The Correct Option is A

Here, $ lim_{ h \to 0 } \frac{ f (2 h + 2 + h^2 ) - f \, (2)}{ f \, ( h - h^2 + 1) - f (1)} $
$\hspace 25mm$ [ $ \because $ f ' (2) = 6 and f ' (1) = 4, given ]
Applying L'Hospital's rule,
= $ lim_{ h \to 0 } \frac{ \{ f \, ' (2 h + 2 + h^2 ) \} . (2 + 2h) - 0 }{ \{ f \, ' ( h - h^2 + 1 ) \} . (1 - 2h) - 0 } = \frac{ f \, ' (2) . 2 }{ f \, ' \, (1) . 1 } $
= $ \frac{ 6 . 2}{ 4. 1} = 3 $ $\hspace15mm$ [using f ' (2) = 6 and f ' (1) = 4]

Answer 2

Ans. For assessing indeterminate forms like 0/0 or ∞/∞, use the L'Hospital rule. L'Hospital's theorem is used in calculus to assess the limits of derivatives with indeterminate forms. This rule can be used several times.

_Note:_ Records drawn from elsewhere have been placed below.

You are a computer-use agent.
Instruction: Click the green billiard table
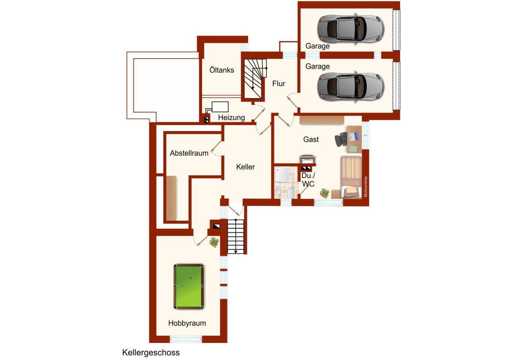(188, 286)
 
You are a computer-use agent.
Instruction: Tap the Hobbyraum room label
(187, 323)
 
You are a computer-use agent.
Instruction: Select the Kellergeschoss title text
(151, 353)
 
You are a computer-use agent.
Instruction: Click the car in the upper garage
(351, 29)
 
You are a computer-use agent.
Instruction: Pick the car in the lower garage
(351, 87)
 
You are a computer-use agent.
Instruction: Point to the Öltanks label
(222, 70)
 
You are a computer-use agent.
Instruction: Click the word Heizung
(231, 117)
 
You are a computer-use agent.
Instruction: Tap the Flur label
(279, 84)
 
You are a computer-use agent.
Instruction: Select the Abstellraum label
(189, 153)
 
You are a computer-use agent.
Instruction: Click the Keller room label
(245, 167)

This rule keeps an indefinite form after each application, even if we only use it once. The hospital rule won't assist, though, if the issue isn't with one of the uncertain types.

If we want to make use of this regulation, we must first ensure that the limit is in the correct format. This is accomplished in the following manner:

To use this rule, we must ensure that the fraction is made up of two functions, f(x)/g (x)

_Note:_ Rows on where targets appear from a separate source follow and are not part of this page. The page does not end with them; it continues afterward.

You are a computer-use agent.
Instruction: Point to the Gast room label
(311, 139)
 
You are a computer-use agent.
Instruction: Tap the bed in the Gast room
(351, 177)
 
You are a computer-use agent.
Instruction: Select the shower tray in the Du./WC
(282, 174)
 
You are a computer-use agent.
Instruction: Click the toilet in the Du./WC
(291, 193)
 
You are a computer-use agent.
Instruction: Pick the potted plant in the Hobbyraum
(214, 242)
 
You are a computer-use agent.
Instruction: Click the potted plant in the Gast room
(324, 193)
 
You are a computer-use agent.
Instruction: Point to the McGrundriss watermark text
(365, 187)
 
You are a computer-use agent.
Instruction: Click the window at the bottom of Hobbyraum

It is critical to note that when the x-value is entered, the function must evaluate to either 0/0 or ∞/∞, as these are the two sorts of indeterminate forms. If the limit problem is not indeterminate, we won't be able to utilize this method directly.

The L’Hospital Rule is given by the formula,

When direct substitution of a limit generates an indeterminate form, we can use L'Hospital's rule.

The rule of L'Hospital is as follows:

The limit of a quotient of functions (i.e., an algebraic fraction) equals the limit of their derivatives.

It's vital to notice that L'Hopital's rule does not apply the quotient rule and treats f(x) and g(x) as independent functions.